Walking With A Friend

“When I’m in turmoil, when I can’t think
when I’m exhausted and afraid
and feeling very, very alone, I go for walks.
It’s just one of those things I do.”

― Jim Butcher,  American author. 1971 –

I am enjoying one of those weekends with Daisydog.  For those new to this blog, or those who may have forgotten, Daisydog is my No 1 grandson’s dog.  As is so often the case, James moved on, Daisydog stayed with his parents.  And now I have the pleasure of spending occasional weekends minding her when my son and daughter-in-law are away.

Daisydog is getting old and she quite likes walking with me because we walk at the same pace – two elderly ladies out keeping each other company. As soon as I mention the word she takes off to get her collar from the handle of the drawer.

Yesterday, yet another beautiful autumn day, 20 we went for a walk along the river bank.  Even on such a lovely day, the pathway was almost deserted.  

Where was everybody?  Inside watching TV, sleeping in or maybe shopping.  In any event, we enjoyed our time meandering along, watching the pukeko family busily foraging for food.  We met a stray dog who took one look at Daisydog and decided to take off and find someone younger with whom to play.

By the time we had walked a km or about 1,500  Steps she was exhausted – as an older dog, she suffers from arthritis in a hip and so we don’t go on the long rambles we did even a year ago.  So I took her home and she settled into one of the many beds she has around the house.

__________________________________________________

Repeat word for word the part of the walking post from "I am enjoying" up to and including "of the drawer.".

Saved records
__________________________________________________

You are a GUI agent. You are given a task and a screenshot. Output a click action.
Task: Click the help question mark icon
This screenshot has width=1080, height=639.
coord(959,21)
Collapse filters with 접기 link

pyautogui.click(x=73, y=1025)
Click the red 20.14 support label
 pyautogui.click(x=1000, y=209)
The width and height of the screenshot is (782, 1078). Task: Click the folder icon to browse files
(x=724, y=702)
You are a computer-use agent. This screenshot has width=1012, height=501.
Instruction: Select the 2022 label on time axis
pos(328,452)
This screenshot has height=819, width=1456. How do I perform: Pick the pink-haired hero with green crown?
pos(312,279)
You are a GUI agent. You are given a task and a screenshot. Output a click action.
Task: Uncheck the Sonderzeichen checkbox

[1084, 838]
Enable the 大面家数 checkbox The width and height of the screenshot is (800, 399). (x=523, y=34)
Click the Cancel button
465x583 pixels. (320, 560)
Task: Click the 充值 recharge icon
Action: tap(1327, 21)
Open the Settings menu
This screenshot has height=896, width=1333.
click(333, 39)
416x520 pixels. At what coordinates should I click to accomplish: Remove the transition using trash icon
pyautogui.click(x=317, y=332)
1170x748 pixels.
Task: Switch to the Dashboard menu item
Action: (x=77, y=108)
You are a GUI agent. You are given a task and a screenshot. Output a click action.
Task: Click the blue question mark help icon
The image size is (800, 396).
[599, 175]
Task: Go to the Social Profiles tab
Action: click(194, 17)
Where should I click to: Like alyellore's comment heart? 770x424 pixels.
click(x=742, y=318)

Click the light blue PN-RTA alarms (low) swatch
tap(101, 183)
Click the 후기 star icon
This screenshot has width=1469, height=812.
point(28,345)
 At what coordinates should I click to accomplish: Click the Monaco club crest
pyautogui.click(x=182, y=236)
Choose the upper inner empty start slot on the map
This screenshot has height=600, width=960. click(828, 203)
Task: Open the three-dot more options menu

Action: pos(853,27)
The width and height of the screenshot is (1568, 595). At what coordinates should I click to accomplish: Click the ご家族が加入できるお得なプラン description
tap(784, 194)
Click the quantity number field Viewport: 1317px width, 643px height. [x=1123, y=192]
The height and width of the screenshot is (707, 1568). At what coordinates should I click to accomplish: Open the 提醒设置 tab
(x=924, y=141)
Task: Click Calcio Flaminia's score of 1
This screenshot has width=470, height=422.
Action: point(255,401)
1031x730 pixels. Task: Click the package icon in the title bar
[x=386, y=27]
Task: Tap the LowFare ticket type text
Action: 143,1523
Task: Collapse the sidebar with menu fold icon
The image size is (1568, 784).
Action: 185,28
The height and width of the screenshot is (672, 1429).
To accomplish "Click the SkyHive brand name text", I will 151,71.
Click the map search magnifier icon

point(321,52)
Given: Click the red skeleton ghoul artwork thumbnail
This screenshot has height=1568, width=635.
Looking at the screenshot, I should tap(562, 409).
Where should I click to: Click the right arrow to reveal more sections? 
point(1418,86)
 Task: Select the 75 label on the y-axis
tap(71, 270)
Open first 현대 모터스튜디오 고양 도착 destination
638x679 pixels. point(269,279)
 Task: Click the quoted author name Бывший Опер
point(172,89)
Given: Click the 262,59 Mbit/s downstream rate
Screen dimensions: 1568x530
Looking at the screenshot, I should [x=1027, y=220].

__________________________________________________

- _Response to this exercise_
I am enjoying one of those weekends with Daisydog.  For those new to this blog, or those who may have forgotten, Daisydog is my No 1 grandson’s dog.  As is so often the case, James moved on, Daisydog stayed with his parents.  And now I have the pleasure of spending occasional weekends minding her when my son and daughter-in-law are away.

Daisydog is getting old and she quite likes walking with me because we walk at the same pace – two elderly ladies out keeping each other company. As soon as I mention the word she takes off to get her collar from the handle of the drawer.